#### TASK STATEMENT
Make an exact copy, without pictures, of the lines below from the one containing "The image size is (1200, 628)." to the last line, both ends included.

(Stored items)
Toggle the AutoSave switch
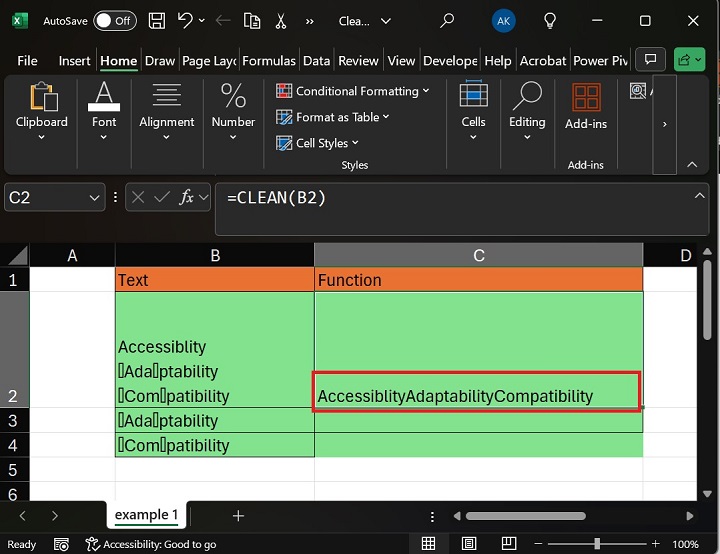[114, 20]
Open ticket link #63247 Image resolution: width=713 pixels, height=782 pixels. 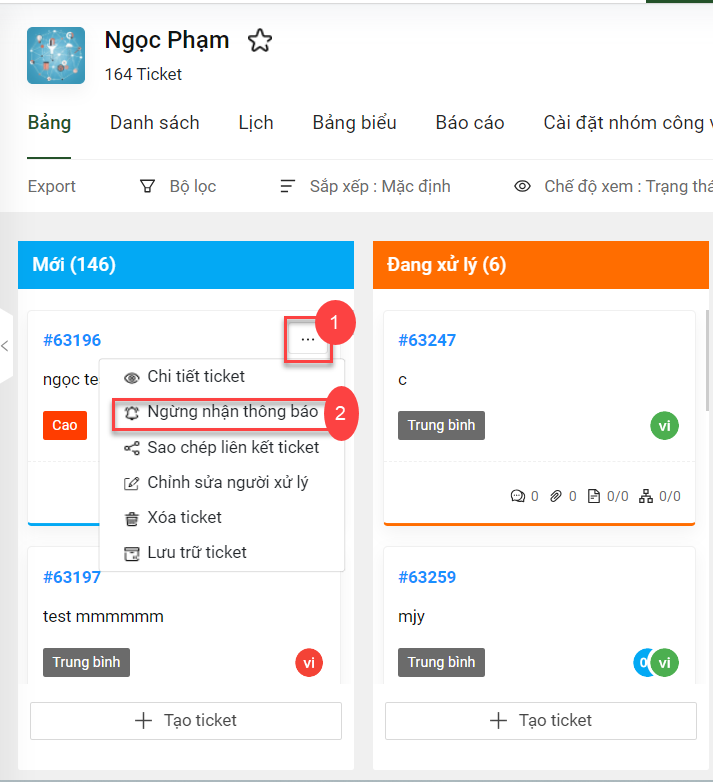pyautogui.click(x=426, y=340)
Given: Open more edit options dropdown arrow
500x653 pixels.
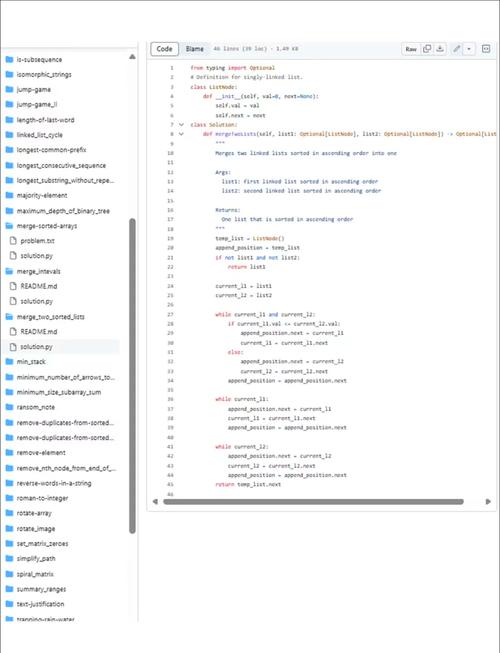Looking at the screenshot, I should [469, 49].
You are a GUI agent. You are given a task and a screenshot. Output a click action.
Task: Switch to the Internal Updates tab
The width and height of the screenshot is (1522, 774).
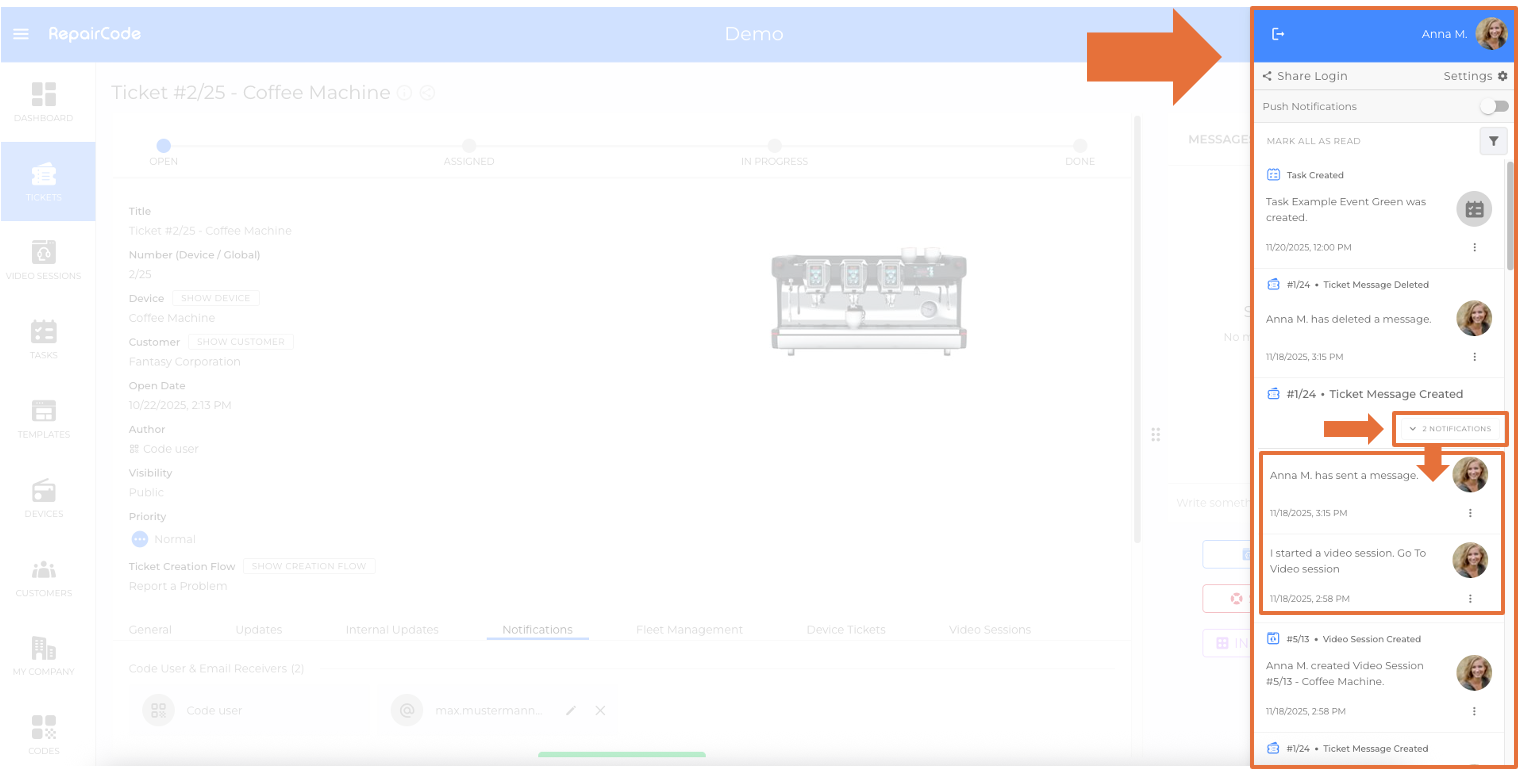[x=392, y=630]
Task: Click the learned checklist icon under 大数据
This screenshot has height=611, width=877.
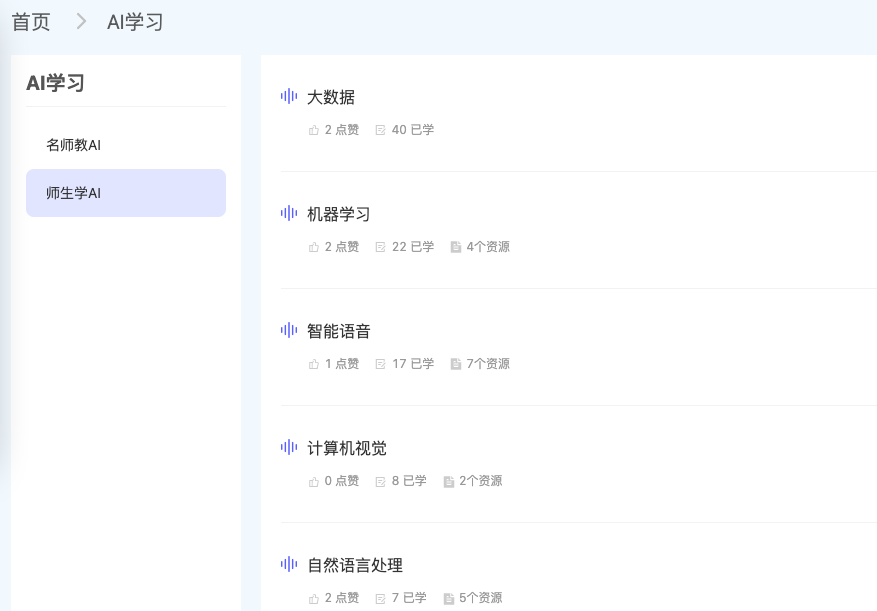Action: [x=380, y=129]
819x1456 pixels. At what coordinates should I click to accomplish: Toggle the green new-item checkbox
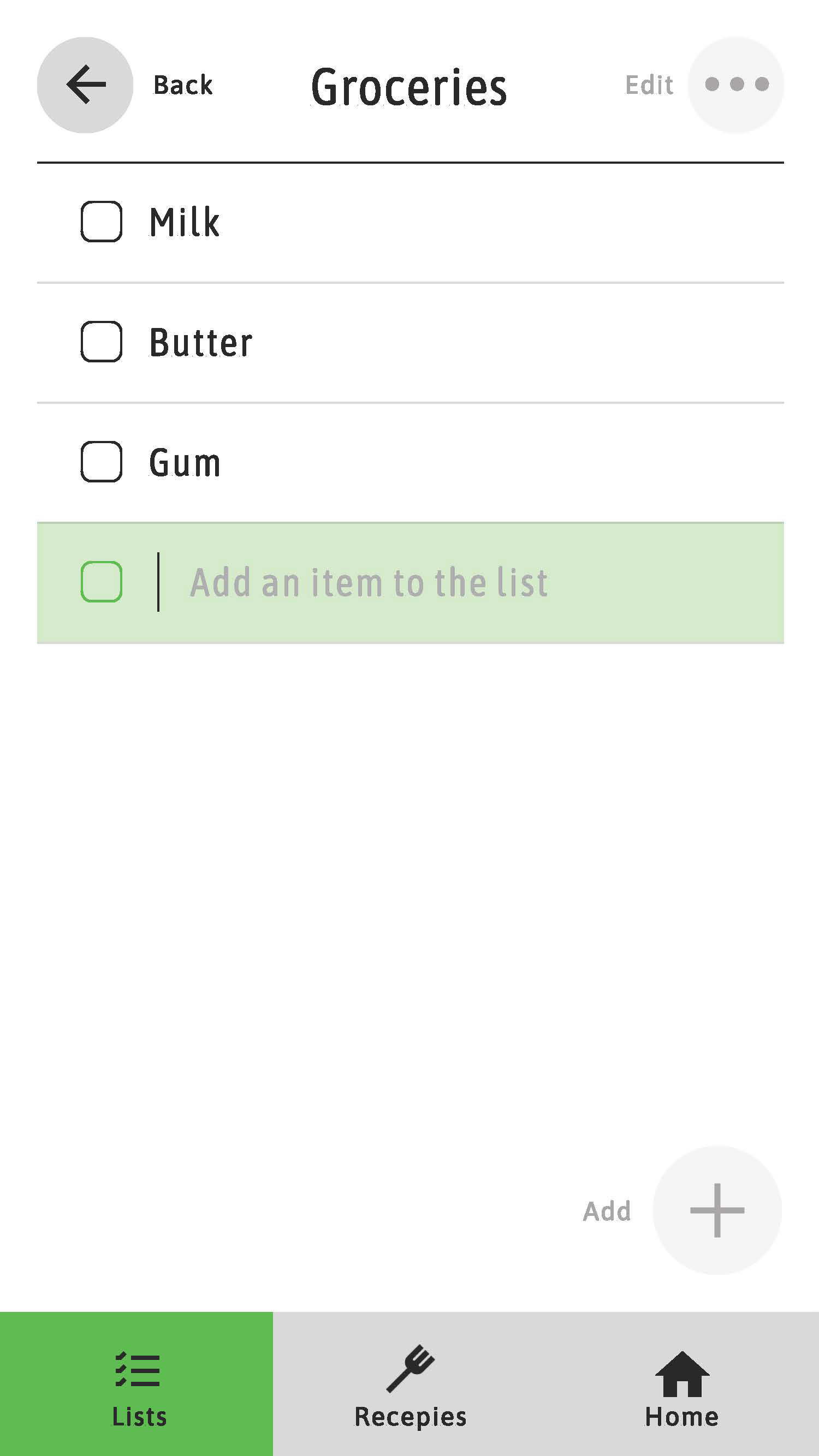101,582
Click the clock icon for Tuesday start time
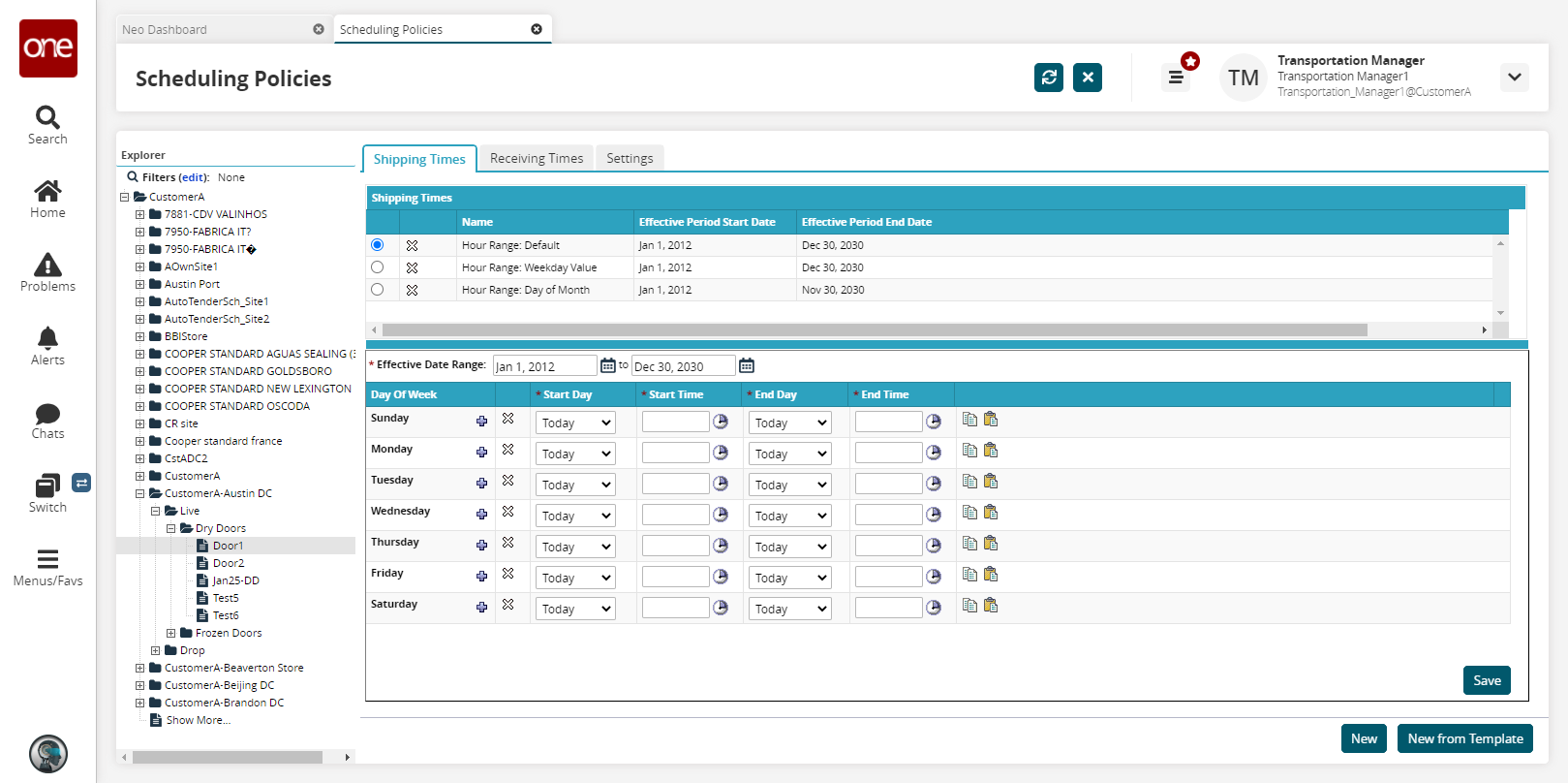 point(721,484)
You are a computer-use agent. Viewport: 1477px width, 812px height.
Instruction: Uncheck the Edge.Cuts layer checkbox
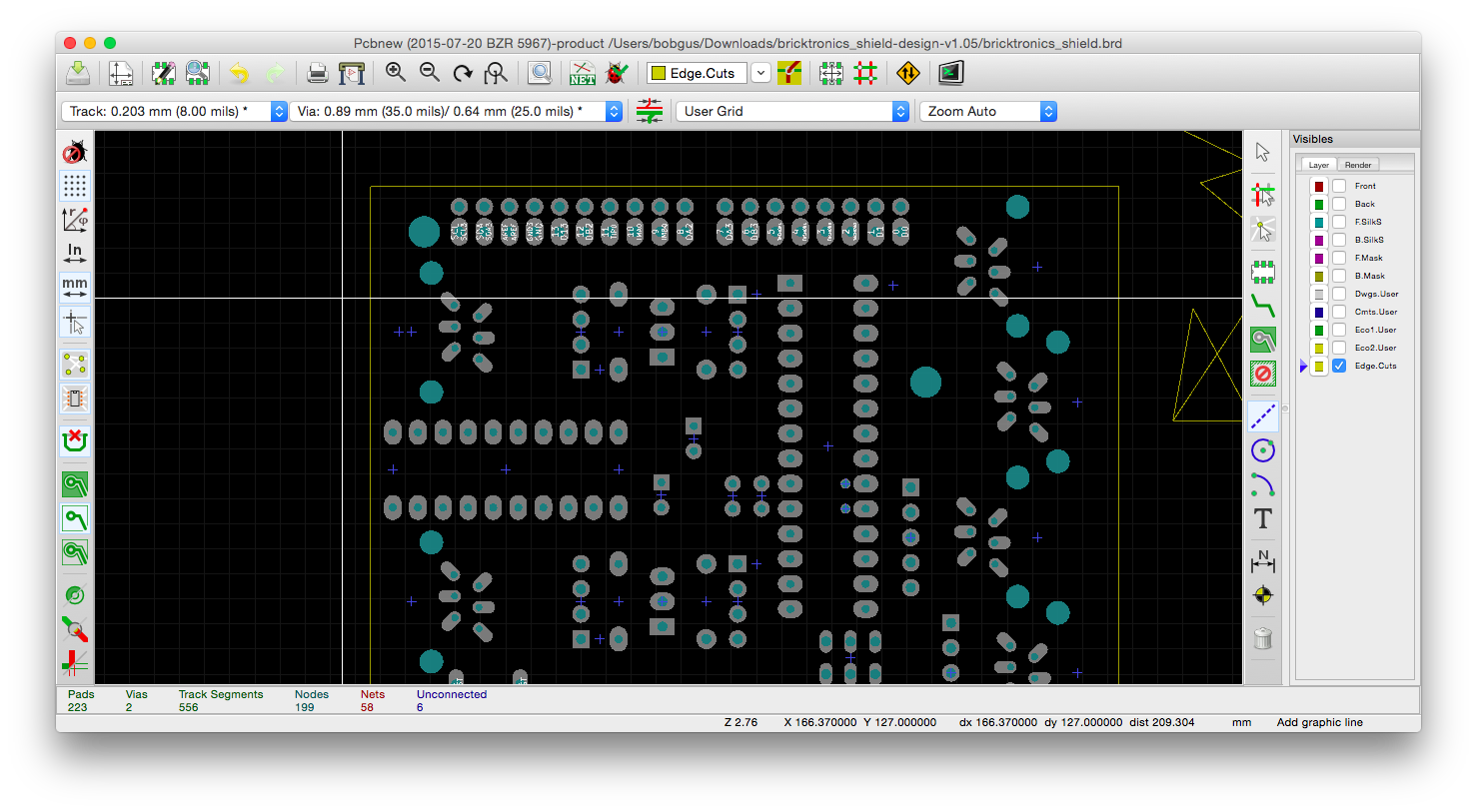click(1339, 367)
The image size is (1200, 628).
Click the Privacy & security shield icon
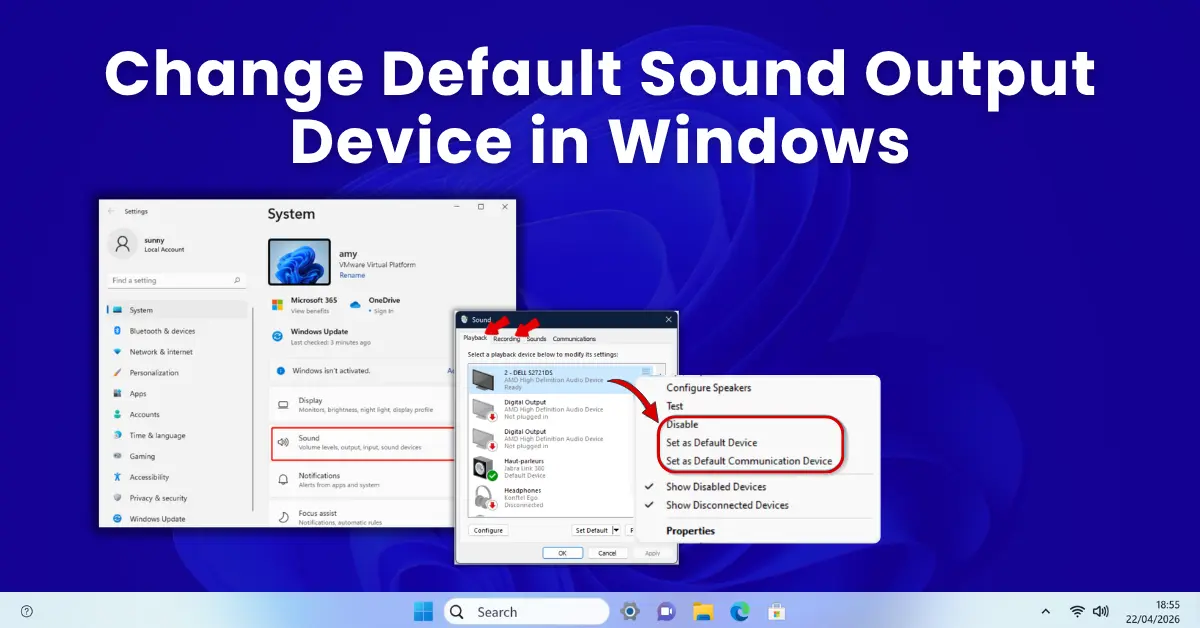click(x=116, y=498)
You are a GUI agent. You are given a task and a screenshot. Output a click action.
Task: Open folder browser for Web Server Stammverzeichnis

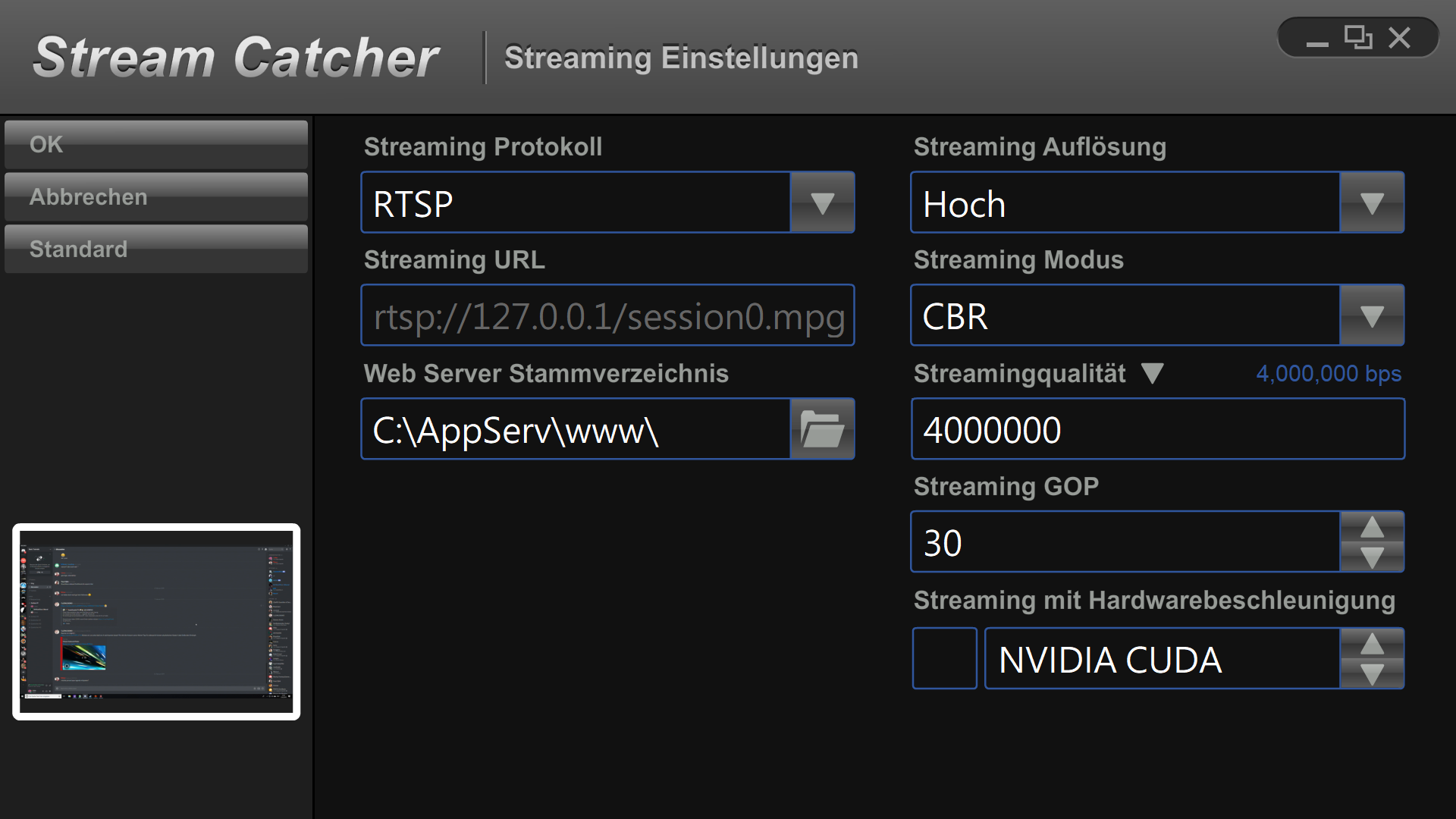click(x=822, y=429)
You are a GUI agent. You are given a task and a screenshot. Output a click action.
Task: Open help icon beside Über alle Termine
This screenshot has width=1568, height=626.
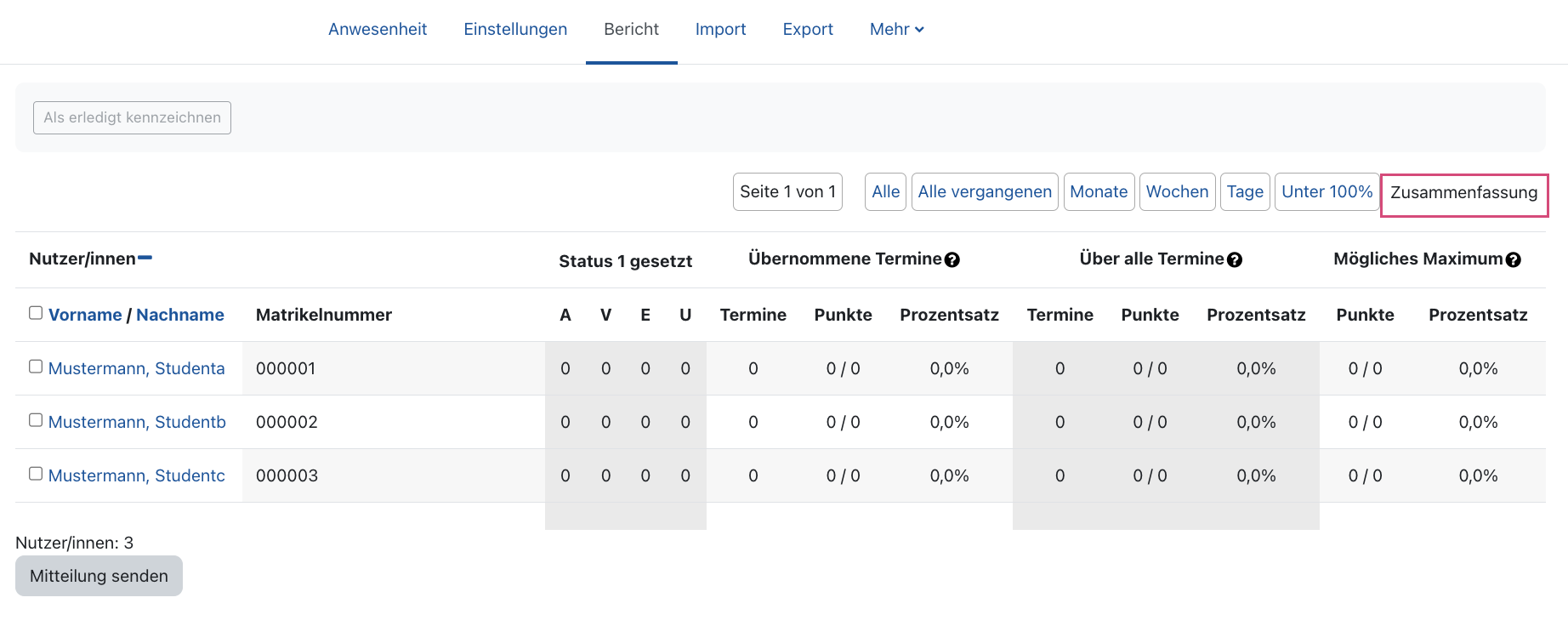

#### EXERCISE ANSWER
The image size is (1200, 628).
Click the Privacy & security shield icon
click(x=116, y=498)
You are a GUI agent. You are given a task and a screenshot. Output a click action.
Task: Open folder browser for Web Server Stammverzeichnis

click(x=822, y=429)
You are a GUI agent. You are given a task and a screenshot. Output a click action.
Task: Open help icon beside Über alle Termine
This screenshot has width=1568, height=626.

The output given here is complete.